Put the lines below into a numbered list, skipping any blank lines, and leave the pictures out of your answer.

— begin SOURCE RECORDS —

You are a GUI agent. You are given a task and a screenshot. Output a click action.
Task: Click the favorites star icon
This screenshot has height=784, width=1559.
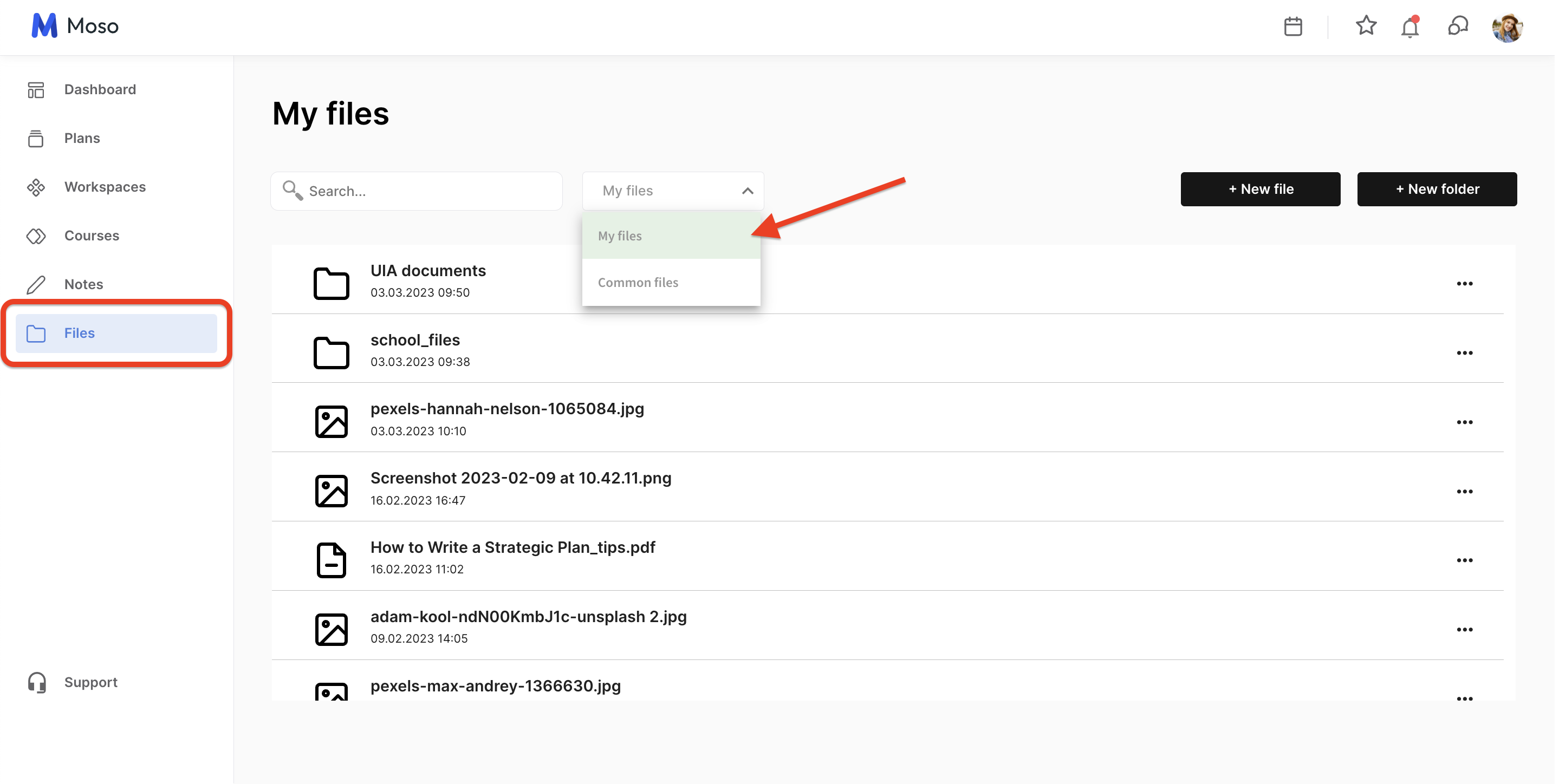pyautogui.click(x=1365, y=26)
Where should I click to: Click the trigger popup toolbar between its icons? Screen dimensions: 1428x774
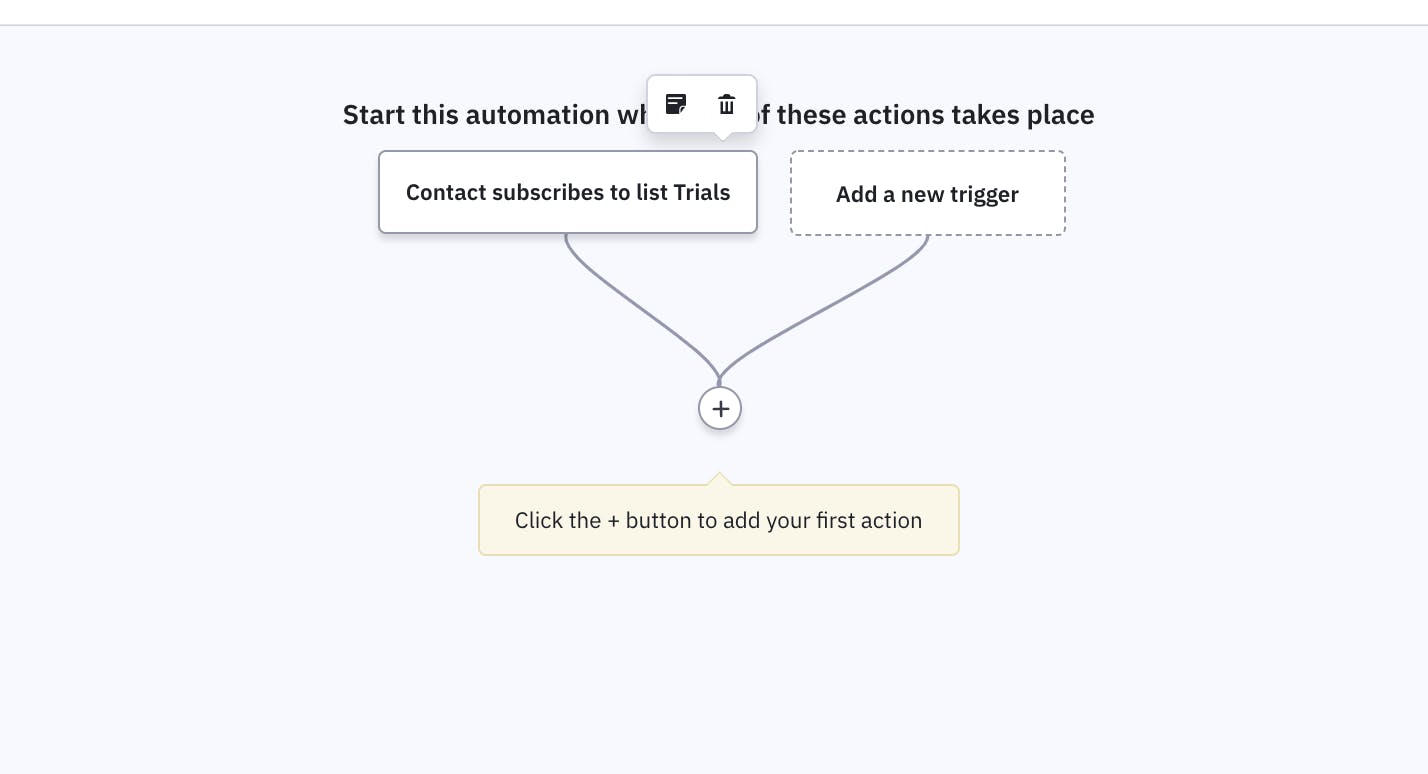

— end SOURCE RECORDS —

| ANSWER |
1. You are a GUI agent. You are given a task and a screenshot. Output a click action.
2. Task: Click the favorites star icon
3. This screenshot has height=784, width=1559.
4. pyautogui.click(x=1365, y=26)
5. Where should I click to: Click the trigger popup toolbar between its icons? Screen dimensions: 1428x774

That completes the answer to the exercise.